Print each record below word for word.

Records provided section start

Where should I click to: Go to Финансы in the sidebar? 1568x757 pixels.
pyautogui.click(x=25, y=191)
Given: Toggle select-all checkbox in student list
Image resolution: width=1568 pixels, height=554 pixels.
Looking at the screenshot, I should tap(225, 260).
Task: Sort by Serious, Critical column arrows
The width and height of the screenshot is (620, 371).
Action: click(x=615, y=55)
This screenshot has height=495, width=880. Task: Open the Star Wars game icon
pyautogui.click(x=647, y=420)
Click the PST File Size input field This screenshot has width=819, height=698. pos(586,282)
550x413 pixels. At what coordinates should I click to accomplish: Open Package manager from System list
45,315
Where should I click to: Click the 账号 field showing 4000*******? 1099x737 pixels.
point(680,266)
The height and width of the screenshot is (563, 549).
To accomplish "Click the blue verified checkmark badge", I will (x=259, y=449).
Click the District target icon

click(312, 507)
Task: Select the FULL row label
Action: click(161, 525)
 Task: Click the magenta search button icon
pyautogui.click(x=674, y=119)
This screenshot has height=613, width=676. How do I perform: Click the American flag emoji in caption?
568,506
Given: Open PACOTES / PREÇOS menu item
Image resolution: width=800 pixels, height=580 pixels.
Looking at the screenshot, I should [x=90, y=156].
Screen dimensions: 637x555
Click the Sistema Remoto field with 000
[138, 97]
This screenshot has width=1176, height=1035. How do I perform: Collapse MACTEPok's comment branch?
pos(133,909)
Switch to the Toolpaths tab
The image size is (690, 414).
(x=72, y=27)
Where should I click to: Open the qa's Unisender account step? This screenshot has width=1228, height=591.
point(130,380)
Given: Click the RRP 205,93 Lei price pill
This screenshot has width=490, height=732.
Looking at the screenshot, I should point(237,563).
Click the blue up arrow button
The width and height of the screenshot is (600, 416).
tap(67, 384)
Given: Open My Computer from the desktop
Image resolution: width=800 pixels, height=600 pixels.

Records provided section end

Task output =
Where should I click to: Go to Финансы in the sidebar? 1568x757 pixels.
pyautogui.click(x=25, y=191)
Given: Toggle select-all checkbox in student list
Image resolution: width=1568 pixels, height=554 pixels.
Looking at the screenshot, I should tap(225, 260).
Task: Sort by Serious, Critical column arrows
The width and height of the screenshot is (620, 371).
Action: click(x=615, y=55)
This screenshot has height=495, width=880. Task: Open the Star Wars game icon
pyautogui.click(x=647, y=420)
Click the PST File Size input field This screenshot has width=819, height=698. pos(586,282)
550x413 pixels. At what coordinates should I click to accomplish: Open Package manager from System list
45,315
Where should I click to: Click the 账号 field showing 4000*******? 1099x737 pixels.
point(680,266)
The height and width of the screenshot is (563, 549).
To accomplish "Click the blue verified checkmark badge", I will (x=259, y=449).
Click the District target icon

click(312, 507)
Task: Select the FULL row label
Action: click(161, 525)
 Task: Click the magenta search button icon
pyautogui.click(x=674, y=119)
This screenshot has height=613, width=676. How do I perform: Click the American flag emoji in caption?
568,506
Given: Open PACOTES / PREÇOS menu item
Image resolution: width=800 pixels, height=580 pixels.
Looking at the screenshot, I should [x=90, y=156].
Screen dimensions: 637x555
Click the Sistema Remoto field with 000
[138, 97]
This screenshot has width=1176, height=1035. How do I perform: Collapse MACTEPok's comment branch?
pos(133,909)
Switch to the Toolpaths tab
The image size is (690, 414).
(x=72, y=27)
Where should I click to: Open the qa's Unisender account step? This screenshot has width=1228, height=591.
point(130,380)
Given: Click the RRP 205,93 Lei price pill
This screenshot has width=490, height=732.
Looking at the screenshot, I should point(237,563).
Click the blue up arrow button
The width and height of the screenshot is (600, 416).
tap(67, 384)
Given: Open My Computer from the desktop
Image resolution: width=800 pixels, height=600 pixels.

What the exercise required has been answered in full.